Consegna A: Secondo il brano sulle elezioni municipali in Arabia Saudita, quante sono le candidate?

Brano citato:
Il 12 dicembre 2015 si terranno in Arabia Saudita le elezioni municipali, le terze nella storia del Regno. Queste votazioni si accompagnano a un avvenimento storico: anche le donne, per la prima volta, potranno votare ed essere votate. Sono 900 le candidate. Fu l’ormai defunto re Abdallah ad accordare loro questo diritto nel 2011, a seguito delle numerose richieste e sollecitazioni ricevute dalle intellettuali e attiviste saudite che da circa un decennio aspettavano questo momento, avendo già sperato di poter partecipare alle precedenti tornate elettorali del 2005 e del 2011. In quelle occasioni, però, le loro aspettative furono deluse, poiché il suffragio femminile fu negato dalle autorità, le quali avevano argomentato questa decisione adducendo come cause questioni puramente logistiche. In Arabia Saudita, infatti, vige un rigido sistema sociale di separazione di genere, per il quale uomini e donne non possono occupare gli stessi spazi nei luoghi pubblici e, ancora nel 2011, i seggi elettorali non erano stati dotati di entrate e stanze separate per poter ospitare anche le donne. Una volta giunta la notizia che il tanto sospirato traguardo era arrivato, le attiviste non sono rimaste con le mani in mano e hanno da subito iniziato a organizzarsi per poter arrivare preparate alle imminenti elezioni.

Consegna B: Nei record, riscrivi le righe che partono da quella contenente "Click the 'just now' comment timestamp" e terminano con quella contenente "pyautogui.click(x=864, y=396)", entrambe incluse. Sostituisci "icon" con "symbol" e lascia invariato tutto il resto.

Dati per l'attività:
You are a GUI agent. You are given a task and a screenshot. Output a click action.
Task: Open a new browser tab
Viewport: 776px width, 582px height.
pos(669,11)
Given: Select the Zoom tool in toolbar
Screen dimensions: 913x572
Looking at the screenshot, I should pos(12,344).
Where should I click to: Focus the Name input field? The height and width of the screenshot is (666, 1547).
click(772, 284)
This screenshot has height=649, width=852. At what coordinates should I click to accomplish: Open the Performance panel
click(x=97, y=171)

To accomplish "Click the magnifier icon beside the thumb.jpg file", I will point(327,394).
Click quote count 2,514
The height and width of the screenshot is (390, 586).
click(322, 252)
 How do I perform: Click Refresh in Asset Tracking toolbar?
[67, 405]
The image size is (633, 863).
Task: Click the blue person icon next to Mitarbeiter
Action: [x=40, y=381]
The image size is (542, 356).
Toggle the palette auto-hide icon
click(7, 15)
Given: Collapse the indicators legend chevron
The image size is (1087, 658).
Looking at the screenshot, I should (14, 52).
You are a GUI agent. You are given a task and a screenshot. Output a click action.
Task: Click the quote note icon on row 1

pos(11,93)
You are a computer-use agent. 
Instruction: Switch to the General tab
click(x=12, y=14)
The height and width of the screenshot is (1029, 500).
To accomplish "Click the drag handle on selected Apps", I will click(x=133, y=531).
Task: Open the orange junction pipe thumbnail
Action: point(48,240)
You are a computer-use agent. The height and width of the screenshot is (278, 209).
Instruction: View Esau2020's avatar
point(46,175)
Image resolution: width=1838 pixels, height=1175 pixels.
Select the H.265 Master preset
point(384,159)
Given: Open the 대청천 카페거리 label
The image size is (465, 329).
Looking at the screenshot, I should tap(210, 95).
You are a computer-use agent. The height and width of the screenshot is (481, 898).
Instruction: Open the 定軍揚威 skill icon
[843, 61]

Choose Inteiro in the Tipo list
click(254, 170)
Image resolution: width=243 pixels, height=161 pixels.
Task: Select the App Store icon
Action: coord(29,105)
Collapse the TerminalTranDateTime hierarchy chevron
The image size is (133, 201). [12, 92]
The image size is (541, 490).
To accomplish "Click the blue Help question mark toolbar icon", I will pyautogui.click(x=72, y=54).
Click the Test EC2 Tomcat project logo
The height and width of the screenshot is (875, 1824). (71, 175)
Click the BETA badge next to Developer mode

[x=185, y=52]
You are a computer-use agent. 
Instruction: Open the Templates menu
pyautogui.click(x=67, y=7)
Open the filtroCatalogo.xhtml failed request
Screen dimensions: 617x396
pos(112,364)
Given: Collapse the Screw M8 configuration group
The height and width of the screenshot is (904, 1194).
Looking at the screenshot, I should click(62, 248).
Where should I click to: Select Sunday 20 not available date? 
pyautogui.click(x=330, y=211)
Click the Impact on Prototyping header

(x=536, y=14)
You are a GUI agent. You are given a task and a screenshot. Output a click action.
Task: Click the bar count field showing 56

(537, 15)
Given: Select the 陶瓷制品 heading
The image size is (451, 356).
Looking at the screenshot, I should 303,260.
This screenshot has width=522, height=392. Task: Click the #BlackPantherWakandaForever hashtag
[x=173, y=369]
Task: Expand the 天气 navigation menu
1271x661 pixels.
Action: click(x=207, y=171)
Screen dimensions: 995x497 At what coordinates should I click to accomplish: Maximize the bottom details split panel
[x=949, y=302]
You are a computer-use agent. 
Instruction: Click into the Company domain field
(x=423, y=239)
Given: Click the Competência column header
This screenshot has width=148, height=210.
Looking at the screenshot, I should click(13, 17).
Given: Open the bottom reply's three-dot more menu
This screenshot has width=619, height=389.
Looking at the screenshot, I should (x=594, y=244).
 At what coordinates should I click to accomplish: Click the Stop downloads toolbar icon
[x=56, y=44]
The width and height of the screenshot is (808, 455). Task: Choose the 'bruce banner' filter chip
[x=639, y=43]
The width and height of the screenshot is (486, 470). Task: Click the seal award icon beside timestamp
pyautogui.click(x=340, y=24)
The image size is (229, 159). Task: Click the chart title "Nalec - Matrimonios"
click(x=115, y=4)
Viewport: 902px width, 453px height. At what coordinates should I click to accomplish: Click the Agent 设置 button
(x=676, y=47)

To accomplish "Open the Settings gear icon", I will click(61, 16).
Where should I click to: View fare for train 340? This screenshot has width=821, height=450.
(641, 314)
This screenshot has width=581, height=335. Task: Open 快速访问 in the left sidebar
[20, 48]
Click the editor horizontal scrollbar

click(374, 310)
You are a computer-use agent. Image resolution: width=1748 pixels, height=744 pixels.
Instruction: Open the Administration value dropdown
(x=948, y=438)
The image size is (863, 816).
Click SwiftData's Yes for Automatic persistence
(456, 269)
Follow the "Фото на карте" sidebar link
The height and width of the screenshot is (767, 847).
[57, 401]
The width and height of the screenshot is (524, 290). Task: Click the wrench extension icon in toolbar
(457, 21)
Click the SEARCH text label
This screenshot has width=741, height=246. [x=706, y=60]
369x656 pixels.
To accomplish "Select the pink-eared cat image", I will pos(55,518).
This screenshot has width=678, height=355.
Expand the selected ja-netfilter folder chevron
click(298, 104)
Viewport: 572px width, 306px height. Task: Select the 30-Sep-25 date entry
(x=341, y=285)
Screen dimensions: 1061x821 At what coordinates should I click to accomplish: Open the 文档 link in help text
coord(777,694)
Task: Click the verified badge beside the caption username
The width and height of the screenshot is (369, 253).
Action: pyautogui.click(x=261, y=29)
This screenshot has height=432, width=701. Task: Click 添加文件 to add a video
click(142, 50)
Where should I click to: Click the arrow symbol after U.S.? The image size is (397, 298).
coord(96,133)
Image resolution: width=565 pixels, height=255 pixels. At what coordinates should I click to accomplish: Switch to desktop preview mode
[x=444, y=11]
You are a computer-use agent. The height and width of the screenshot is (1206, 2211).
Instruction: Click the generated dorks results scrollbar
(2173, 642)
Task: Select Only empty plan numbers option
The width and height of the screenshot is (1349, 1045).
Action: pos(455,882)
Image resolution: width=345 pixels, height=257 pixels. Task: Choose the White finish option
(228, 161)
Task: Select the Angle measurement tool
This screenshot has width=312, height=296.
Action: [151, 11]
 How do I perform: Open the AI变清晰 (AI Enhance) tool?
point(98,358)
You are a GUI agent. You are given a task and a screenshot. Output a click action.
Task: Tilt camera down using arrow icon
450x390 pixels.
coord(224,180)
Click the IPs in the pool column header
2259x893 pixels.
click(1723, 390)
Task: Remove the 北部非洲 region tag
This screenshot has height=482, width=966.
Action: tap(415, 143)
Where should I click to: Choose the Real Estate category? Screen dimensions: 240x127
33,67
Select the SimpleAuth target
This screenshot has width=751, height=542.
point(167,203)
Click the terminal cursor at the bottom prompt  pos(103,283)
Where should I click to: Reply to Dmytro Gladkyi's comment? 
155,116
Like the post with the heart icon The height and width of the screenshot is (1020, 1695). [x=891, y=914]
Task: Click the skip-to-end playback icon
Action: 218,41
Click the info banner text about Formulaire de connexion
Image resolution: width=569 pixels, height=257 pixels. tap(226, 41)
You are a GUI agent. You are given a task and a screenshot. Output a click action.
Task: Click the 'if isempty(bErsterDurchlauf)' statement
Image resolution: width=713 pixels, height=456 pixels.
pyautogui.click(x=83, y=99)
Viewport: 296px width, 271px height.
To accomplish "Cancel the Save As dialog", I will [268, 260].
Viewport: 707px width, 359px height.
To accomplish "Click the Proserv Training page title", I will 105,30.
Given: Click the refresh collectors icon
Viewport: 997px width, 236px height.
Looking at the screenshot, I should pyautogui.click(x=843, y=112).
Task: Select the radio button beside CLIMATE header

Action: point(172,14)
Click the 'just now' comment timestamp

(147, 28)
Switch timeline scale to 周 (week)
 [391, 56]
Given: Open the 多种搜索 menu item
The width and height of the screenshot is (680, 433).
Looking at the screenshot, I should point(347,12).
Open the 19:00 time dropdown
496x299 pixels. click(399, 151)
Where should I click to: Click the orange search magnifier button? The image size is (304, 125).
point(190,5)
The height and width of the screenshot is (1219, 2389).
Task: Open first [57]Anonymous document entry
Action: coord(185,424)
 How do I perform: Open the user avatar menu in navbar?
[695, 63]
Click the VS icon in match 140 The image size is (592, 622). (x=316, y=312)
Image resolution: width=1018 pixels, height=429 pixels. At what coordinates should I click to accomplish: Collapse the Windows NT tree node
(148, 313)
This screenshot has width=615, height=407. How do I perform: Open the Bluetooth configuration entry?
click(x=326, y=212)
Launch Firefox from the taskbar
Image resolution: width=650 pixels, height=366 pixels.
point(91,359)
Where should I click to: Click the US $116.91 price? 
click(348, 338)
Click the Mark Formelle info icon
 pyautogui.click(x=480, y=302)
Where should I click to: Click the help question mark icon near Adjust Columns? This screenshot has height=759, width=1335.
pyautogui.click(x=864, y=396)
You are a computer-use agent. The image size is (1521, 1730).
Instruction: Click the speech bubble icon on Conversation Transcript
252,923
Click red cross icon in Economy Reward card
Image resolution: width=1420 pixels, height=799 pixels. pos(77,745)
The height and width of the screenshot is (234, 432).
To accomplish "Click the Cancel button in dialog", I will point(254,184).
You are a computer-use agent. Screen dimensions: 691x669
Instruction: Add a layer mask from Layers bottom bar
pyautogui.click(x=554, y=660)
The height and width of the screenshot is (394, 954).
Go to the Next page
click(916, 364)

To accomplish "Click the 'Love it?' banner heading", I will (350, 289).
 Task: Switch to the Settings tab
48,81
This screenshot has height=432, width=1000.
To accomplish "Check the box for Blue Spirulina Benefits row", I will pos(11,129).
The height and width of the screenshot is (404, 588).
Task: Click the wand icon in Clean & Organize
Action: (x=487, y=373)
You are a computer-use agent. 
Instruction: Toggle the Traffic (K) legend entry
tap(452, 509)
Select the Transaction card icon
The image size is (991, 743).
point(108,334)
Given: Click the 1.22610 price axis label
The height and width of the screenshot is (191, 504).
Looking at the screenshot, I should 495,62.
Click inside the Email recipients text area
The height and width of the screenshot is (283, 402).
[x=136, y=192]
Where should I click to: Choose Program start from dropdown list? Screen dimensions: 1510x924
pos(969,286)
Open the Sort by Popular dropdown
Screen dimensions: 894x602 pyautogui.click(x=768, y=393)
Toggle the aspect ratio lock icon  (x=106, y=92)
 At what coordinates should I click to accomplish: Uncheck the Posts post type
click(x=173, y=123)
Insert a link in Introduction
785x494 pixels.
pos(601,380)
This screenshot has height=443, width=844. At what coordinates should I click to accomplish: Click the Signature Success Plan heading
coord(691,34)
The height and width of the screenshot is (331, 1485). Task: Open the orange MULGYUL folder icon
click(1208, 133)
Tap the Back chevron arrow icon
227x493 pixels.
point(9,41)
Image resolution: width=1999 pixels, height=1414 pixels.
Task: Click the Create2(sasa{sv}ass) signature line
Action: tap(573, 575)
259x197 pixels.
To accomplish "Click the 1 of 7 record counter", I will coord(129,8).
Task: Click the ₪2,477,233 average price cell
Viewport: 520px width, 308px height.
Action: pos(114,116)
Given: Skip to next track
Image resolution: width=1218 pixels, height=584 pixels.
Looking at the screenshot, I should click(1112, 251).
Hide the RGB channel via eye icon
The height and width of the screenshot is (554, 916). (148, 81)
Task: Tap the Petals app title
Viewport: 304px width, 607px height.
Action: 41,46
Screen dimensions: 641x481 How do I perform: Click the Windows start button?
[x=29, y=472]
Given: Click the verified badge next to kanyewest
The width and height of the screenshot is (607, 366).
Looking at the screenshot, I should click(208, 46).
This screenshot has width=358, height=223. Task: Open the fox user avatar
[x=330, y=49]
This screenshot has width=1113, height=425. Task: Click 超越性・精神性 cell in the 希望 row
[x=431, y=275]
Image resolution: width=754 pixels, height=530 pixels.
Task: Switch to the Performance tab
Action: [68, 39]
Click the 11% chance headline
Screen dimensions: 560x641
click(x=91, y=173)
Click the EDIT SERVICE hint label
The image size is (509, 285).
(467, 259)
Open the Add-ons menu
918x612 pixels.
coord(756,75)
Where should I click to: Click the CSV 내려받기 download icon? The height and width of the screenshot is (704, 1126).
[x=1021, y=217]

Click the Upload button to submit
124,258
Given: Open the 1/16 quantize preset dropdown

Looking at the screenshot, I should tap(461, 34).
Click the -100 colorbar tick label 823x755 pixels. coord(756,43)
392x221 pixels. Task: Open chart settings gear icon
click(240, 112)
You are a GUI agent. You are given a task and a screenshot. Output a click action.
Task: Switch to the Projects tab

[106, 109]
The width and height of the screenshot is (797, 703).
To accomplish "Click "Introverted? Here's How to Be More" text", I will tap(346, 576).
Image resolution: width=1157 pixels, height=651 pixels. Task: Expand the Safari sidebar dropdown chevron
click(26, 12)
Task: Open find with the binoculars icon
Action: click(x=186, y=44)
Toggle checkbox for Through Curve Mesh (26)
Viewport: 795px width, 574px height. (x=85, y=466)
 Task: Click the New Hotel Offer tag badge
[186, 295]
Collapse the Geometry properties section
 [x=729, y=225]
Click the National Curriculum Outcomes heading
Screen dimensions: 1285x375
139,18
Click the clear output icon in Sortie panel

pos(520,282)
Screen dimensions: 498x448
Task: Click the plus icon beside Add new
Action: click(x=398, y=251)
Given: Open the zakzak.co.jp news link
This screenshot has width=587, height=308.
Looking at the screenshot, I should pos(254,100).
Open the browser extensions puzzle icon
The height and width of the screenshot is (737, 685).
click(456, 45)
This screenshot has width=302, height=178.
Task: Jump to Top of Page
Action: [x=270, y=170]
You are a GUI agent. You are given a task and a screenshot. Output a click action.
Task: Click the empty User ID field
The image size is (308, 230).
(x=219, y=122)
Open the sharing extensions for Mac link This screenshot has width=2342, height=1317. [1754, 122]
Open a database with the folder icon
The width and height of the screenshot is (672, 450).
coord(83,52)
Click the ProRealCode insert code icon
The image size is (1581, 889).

Risultato dell'esercizio A: Le candidate sono 900.

Risultato dell'esercizio B:
Click the 'just now' comment timestamp

(147, 28)
Switch timeline scale to 周 (week)
 [391, 56]
Given: Open the 多种搜索 menu item
The width and height of the screenshot is (680, 433).
Looking at the screenshot, I should point(347,12).
Open the 19:00 time dropdown
496x299 pixels. click(399, 151)
Where should I click to: Click the orange search magnifier button? The image size is (304, 125).
point(190,5)
The height and width of the screenshot is (1219, 2389).
Task: Open first [57]Anonymous document entry
Action: coord(185,424)
 How do I perform: Open the user avatar menu in navbar?
[695, 63]
Click the VS symbol in match 140 The image size is (592, 622). (x=316, y=312)
Image resolution: width=1018 pixels, height=429 pixels. At what coordinates should I click to accomplish: Collapse the Windows NT tree node
(148, 313)
This screenshot has width=615, height=407. How do I perform: Open the Bluetooth configuration entry?
click(x=326, y=212)
Launch Firefox from the taskbar
Image resolution: width=650 pixels, height=366 pixels.
point(91,359)
Where should I click to: Click the US $116.91 price? 
click(348, 338)
Click the Mark Formelle info symbol
 pyautogui.click(x=480, y=302)
Where should I click to: Click the help question mark symbol near Adjust Columns? This screenshot has height=759, width=1335.
pyautogui.click(x=864, y=396)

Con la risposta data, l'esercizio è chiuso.